EXERCISE DIRECTIONS
Look through the lines below and copy each one that includes "question".

MATERIAL PROVIDED
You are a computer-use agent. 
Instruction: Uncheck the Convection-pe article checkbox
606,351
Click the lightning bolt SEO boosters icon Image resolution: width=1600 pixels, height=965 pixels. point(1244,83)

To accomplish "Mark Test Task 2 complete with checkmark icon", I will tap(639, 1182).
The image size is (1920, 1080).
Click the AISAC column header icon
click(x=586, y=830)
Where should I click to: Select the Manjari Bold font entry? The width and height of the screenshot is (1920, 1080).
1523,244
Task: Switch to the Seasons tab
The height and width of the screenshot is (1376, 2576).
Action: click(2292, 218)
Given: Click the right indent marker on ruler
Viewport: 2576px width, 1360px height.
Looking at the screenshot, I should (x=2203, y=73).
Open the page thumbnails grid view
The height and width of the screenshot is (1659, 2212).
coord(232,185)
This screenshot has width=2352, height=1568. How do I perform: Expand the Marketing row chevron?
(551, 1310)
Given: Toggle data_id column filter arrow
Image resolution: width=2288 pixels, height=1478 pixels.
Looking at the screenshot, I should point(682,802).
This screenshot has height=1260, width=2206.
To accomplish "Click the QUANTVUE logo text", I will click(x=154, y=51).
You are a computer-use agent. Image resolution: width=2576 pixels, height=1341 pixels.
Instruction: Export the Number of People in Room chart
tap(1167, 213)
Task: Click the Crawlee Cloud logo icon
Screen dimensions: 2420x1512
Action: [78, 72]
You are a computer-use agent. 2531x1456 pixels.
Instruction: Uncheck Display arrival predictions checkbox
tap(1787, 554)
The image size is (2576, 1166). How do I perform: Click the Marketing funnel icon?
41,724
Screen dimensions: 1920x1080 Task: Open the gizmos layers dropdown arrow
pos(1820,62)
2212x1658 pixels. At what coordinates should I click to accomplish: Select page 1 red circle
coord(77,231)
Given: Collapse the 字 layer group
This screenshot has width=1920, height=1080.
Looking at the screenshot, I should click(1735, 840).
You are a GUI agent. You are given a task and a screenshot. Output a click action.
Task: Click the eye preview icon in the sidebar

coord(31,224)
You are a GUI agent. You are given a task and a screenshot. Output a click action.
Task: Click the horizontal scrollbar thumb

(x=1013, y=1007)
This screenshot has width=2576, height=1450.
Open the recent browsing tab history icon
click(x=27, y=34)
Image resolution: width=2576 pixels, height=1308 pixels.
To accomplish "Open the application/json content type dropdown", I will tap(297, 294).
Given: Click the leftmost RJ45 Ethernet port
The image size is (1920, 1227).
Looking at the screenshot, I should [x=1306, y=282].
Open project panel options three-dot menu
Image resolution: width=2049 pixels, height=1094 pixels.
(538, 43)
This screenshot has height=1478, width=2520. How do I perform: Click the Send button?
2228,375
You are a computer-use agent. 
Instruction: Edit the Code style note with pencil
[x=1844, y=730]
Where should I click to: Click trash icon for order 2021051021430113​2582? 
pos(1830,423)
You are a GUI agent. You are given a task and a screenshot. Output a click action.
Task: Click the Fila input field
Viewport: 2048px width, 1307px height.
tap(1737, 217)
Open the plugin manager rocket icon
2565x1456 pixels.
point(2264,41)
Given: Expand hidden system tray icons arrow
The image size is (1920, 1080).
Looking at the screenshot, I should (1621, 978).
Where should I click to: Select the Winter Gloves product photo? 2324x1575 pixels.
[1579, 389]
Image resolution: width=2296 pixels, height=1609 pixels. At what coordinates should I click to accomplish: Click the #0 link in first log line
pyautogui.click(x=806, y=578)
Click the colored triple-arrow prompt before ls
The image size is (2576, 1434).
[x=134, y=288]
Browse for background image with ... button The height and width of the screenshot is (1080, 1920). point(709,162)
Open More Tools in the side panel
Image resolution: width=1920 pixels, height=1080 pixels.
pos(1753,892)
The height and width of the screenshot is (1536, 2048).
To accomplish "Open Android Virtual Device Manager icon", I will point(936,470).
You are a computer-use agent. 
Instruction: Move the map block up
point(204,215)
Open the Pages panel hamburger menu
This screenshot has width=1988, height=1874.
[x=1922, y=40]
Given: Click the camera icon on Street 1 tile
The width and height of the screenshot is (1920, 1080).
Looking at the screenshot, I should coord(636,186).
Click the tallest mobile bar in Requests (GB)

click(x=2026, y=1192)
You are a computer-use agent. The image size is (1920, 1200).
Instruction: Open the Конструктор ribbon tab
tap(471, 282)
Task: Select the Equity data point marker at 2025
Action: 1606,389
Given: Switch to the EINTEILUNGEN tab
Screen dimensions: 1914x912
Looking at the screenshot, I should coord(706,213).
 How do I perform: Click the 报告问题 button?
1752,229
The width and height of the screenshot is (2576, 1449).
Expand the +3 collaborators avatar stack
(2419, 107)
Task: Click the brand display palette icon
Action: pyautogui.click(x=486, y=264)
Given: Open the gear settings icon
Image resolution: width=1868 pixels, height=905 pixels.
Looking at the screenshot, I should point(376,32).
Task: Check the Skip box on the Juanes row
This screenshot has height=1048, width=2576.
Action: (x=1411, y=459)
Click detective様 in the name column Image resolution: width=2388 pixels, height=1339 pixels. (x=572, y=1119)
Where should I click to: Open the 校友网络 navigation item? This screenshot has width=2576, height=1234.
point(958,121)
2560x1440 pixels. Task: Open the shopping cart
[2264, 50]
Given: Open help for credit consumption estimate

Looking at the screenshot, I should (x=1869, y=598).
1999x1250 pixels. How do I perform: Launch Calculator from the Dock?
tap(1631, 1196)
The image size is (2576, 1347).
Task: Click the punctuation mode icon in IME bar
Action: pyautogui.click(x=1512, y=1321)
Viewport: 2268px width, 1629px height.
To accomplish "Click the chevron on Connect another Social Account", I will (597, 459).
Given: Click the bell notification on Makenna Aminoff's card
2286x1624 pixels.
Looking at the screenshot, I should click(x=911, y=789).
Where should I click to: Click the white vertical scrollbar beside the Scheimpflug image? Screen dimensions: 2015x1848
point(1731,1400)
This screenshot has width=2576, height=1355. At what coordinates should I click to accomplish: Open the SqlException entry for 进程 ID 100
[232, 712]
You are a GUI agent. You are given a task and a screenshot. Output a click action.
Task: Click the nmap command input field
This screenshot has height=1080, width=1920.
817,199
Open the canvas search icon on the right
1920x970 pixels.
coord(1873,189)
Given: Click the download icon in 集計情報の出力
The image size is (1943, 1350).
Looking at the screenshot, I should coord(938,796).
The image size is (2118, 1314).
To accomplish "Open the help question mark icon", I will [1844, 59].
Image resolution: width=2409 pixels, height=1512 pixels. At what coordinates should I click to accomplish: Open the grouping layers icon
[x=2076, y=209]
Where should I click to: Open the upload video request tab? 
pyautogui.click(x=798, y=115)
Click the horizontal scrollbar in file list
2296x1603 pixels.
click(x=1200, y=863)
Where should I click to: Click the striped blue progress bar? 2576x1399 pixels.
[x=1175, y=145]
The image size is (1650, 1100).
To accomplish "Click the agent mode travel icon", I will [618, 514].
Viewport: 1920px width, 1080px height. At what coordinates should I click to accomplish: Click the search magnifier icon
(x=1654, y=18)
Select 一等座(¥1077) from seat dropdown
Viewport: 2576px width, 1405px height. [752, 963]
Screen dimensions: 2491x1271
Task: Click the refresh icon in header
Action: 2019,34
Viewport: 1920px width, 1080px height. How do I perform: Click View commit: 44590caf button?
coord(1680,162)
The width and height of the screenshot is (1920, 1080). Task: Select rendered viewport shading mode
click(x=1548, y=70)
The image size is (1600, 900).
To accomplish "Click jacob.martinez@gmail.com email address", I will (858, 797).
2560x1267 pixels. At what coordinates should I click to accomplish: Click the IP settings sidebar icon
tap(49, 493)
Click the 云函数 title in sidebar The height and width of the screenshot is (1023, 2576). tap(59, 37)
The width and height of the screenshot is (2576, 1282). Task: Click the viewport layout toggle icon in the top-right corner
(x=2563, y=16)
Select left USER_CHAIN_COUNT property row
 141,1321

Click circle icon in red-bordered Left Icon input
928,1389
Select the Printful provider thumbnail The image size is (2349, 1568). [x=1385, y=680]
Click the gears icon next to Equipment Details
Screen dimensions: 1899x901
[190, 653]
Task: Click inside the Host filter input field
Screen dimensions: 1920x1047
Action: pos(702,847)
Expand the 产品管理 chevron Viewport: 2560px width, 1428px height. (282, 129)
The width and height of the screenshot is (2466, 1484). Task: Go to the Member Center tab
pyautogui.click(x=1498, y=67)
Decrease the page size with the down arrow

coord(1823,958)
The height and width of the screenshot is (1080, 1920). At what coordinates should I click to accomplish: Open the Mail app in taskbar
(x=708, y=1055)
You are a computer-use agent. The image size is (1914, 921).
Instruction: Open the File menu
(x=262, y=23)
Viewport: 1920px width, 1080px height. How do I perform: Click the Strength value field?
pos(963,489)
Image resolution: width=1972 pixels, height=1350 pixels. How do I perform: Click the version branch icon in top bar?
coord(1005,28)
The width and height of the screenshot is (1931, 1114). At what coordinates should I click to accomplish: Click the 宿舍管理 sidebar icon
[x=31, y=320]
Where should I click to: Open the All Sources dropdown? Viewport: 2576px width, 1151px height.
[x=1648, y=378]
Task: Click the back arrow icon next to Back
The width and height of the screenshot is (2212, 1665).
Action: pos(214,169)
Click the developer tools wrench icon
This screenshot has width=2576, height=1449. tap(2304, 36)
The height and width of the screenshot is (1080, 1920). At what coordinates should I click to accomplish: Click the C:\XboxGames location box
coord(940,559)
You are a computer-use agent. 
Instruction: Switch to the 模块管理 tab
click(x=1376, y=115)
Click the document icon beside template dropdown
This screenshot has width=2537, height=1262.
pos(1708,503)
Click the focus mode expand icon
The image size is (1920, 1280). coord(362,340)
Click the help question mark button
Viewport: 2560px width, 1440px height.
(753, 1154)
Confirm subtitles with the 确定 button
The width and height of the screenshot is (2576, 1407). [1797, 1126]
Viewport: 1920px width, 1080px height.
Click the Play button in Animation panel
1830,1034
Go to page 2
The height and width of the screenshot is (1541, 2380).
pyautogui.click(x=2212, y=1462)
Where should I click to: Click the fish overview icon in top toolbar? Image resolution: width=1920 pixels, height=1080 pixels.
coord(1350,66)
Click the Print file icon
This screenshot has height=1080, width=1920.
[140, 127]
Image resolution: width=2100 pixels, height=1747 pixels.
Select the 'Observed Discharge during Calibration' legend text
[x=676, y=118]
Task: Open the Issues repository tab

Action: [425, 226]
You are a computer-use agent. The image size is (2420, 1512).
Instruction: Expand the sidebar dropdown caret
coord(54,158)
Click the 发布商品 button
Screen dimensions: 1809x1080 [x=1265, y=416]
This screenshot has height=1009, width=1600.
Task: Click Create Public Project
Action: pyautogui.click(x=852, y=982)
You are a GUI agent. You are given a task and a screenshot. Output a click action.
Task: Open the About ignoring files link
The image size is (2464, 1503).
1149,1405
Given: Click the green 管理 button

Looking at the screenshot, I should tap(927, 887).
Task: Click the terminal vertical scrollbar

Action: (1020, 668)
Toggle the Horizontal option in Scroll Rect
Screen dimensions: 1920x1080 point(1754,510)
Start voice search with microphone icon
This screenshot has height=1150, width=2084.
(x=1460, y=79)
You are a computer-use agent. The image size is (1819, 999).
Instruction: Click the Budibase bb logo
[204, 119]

RESULT OF THE TASK
To accomplish "Open the help question mark icon", I will [1844, 59].
Click the help question mark button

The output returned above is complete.